Rows from a dataset:
= = = = = = =

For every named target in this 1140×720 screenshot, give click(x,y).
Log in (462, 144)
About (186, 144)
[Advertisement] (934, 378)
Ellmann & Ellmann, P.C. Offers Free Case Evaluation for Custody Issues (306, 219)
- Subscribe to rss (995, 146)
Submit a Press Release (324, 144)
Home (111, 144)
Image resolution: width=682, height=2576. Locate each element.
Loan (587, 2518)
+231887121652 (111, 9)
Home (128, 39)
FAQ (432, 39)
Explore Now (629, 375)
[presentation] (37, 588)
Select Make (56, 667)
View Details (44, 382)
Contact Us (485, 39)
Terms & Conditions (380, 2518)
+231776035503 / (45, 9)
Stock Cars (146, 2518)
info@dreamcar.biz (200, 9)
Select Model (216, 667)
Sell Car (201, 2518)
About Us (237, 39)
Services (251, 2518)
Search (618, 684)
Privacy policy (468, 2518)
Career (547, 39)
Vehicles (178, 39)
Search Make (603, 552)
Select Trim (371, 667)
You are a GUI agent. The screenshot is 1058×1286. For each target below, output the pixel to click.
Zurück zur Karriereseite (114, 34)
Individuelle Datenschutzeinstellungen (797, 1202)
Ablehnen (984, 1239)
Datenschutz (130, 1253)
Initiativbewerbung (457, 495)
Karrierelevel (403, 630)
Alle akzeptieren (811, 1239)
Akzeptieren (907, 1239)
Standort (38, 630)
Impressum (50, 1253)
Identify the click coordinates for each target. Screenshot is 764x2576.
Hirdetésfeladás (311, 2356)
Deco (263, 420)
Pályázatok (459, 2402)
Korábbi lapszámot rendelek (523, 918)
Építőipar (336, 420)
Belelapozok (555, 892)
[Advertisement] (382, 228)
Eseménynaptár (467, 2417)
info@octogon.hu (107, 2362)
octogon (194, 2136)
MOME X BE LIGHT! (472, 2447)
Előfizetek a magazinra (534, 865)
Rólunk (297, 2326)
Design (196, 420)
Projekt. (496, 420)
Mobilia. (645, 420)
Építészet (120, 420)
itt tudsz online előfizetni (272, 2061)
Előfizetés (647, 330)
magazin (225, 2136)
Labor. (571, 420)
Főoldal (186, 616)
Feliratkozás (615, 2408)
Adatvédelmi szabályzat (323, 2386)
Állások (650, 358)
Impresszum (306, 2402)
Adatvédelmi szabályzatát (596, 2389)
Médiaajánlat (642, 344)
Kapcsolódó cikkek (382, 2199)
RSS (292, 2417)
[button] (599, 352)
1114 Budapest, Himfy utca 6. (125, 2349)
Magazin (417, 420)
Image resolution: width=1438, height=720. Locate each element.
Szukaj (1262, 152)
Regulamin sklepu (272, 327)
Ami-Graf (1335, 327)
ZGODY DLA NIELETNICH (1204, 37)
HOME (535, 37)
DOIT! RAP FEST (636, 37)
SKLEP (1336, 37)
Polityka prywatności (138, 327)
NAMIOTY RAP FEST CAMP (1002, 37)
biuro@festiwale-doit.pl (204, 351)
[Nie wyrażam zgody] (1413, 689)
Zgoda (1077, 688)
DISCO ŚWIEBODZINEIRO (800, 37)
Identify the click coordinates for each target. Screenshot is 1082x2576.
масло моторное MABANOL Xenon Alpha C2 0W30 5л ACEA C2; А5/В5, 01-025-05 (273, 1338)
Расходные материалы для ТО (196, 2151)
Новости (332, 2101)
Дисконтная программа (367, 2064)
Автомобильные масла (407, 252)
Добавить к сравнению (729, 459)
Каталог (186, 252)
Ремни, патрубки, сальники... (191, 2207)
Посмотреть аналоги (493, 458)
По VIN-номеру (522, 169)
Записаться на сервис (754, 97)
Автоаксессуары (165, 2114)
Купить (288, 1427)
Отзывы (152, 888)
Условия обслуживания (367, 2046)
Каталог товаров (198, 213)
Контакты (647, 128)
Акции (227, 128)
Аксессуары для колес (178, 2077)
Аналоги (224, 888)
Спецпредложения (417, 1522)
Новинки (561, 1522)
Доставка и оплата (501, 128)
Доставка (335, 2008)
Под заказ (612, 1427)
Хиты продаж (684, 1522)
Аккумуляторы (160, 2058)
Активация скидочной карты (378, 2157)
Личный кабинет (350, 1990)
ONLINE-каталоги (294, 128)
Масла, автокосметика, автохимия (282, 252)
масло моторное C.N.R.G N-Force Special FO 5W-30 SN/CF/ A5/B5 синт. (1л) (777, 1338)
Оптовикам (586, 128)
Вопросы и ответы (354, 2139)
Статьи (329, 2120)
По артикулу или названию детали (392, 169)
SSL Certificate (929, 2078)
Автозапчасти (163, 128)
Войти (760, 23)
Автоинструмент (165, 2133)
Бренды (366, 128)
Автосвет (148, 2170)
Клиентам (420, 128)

= = = = = = =

== WHAT THE EXERCISE ASKS ==
Lay out the lines above as a JSON list of strings, with one string per line and no blank lines.

== RESULT FOR THIS EXERCISE ==
[
  "For every named target in this 1140×720 screenshot, give click(x,y).",
  "Log in (462, 144)",
  "About (186, 144)",
  "[Advertisement] (934, 378)",
  "Ellmann & Ellmann, P.C. Offers Free Case Evaluation for Custody Issues (306, 219)",
  "- Subscribe to rss (995, 146)",
  "Submit a Press Release (324, 144)",
  "Home (111, 144)",
  "Image resolution: width=682, height=2576. Locate each element.",
  "Loan (587, 2518)",
  "+231887121652 (111, 9)",
  "Home (128, 39)",
  "FAQ (432, 39)",
  "Explore Now (629, 375)",
  "[presentation] (37, 588)",
  "Select Make (56, 667)",
  "View Details (44, 382)",
  "Contact Us (485, 39)",
  "Terms & Conditions (380, 2518)",
  "+231776035503 / (45, 9)",
  "Stock Cars (146, 2518)",
  "info@dreamcar.biz (200, 9)",
  "Select Model (216, 667)",
  "Sell Car (201, 2518)",
  "About Us (237, 39)",
  "Services (251, 2518)",
  "Search (618, 684)",
  "Privacy policy (468, 2518)",
  "Career (547, 39)",
  "Vehicles (178, 39)",
  "Search Make (603, 552)",
  "Select Trim (371, 667)",
  "You are a GUI agent. The screenshot is 1058×1286. For each target below, output the pixel to click.",
  "Zurück zur Karriereseite (114, 34)",
  "Individuelle Datenschutzeinstellungen (797, 1202)",
  "Ablehnen (984, 1239)",
  "Datenschutz (130, 1253)",
  "Initiativbewerbung (457, 495)",
  "Karrierelevel (403, 630)",
  "Alle akzeptieren (811, 1239)",
  "Akzeptieren (907, 1239)",
  "Standort (38, 630)",
  "Impressum (50, 1253)",
  "Identify the click coordinates for each target. Screenshot is 764x2576.",
  "Hirdetésfeladás (311, 2356)",
  "Deco (263, 420)",
  "Pályázatok (459, 2402)",
  "Korábbi lapszámot rendelek (523, 918)",
  "Építőipar (336, 420)",
  "Belelapozok (555, 892)",
  "[Advertisement] (382, 228)",
  "Eseménynaptár (467, 2417)",
  "info@octogon.hu (107, 2362)",
  "octogon (194, 2136)",
  "MOME X BE LIGHT! (472, 2447)",
  "Előfizetek a magazinra (534, 865)",
  "Rólunk (297, 2326)",
  "Design (196, 420)",
  "Projekt. (496, 420)",
  "Mobilia. (645, 420)",
  "Építészet (120, 420)",
  "itt tudsz online előfizetni (272, 2061)",
  "Előfizetés (647, 330)",
  "magazin (225, 2136)",
  "Labor. (571, 420)",
  "Főoldal (186, 616)",
  "Feliratkozás (615, 2408)",
  "Adatvédelmi szabályzat (323, 2386)",
  "Állások (650, 358)",
  "Impresszum (306, 2402)",
  "Adatvédelmi szabályzatát (596, 2389)",
  "Médiaajánlat (642, 344)",
  "Kapcsolódó cikkek (382, 2199)",
  "RSS (292, 2417)",
  "[button] (599, 352)",
  "1114 Budapest, Himfy utca 6. (125, 2349)",
  "Magazin (417, 420)",
  "Image resolution: width=1438, height=720. Locate each element.",
  "Szukaj (1262, 152)",
  "Regulamin sklepu (272, 327)",
  "Ami-Graf (1335, 327)",
  "ZGODY DLA NIELETNICH (1204, 37)",
  "HOME (535, 37)",
  "DOIT! RAP FEST (636, 37)",
  "SKLEP (1336, 37)",
  "Polityka prywatności (138, 327)",
  "NAMIOTY RAP FEST CAMP (1002, 37)",
  "biuro@festiwale-doit.pl (204, 351)",
  "[Nie wyrażam zgody] (1413, 689)",
  "Zgoda (1077, 688)",
  "DISCO ŚWIEBODZINEIRO (800, 37)",
  "Identify the click coordinates for each target. Screenshot is 1082x2576.",
  "масло моторное MABANOL Xenon Alpha C2 0W30 5л ACEA C2; А5/В5, 01-025-05 (273, 1338)",
  "Расходные материалы для ТО (196, 2151)",
  "Новости (332, 2101)",
  "Дисконтная программа (367, 2064)",
  "Автомобильные масла (407, 252)",
  "Добавить к сравнению (729, 459)",
  "Каталог (186, 252)",
  "Ремни, патрубки, сальники... (191, 2207)",
  "Посмотреть аналоги (493, 458)",
  "По VIN-номеру (522, 169)",
  "Записаться на сервис (754, 97)",
  "Автоаксессуары (165, 2114)",
  "Купить (288, 1427)",
  "Отзывы (152, 888)",
  "Условия обслуживания (367, 2046)",
  "Каталог товаров (198, 213)",
  "Контакты (647, 128)",
  "Акции (227, 128)",
  "Аксессуары для колес (178, 2077)",
  "Аналоги (224, 888)",
  "Спецпредложения (417, 1522)",
  "Новинки (561, 1522)",
  "Доставка и оплата (501, 128)",
  "Доставка (335, 2008)",
  "Под заказ (612, 1427)",
  "Хиты продаж (684, 1522)",
  "Аккумуляторы (160, 2058)",
  "Активация скидочной карты (378, 2157)",
  "Личный кабинет (350, 1990)",
  "ONLINE-каталоги (294, 128)",
  "Масла, автокосметика, автохимия (282, 252)",
  "масло моторное C.N.R.G N-Force Special FO 5W-30 SN/CF/ A5/B5 синт. (1л) (777, 1338)",
  "Оптовикам (586, 128)",
  "Вопросы и ответы (354, 2139)",
  "Статьи (329, 2120)",
  "По артикулу или названию детали (392, 169)",
  "SSL Certificate (929, 2078)",
  "Автозапчасти (163, 128)",
  "Войти (760, 23)",
  "Автоинструмент (165, 2133)",
  "Бренды (366, 128)",
  "Автосвет (148, 2170)",
  "Клиентам (420, 128)"
]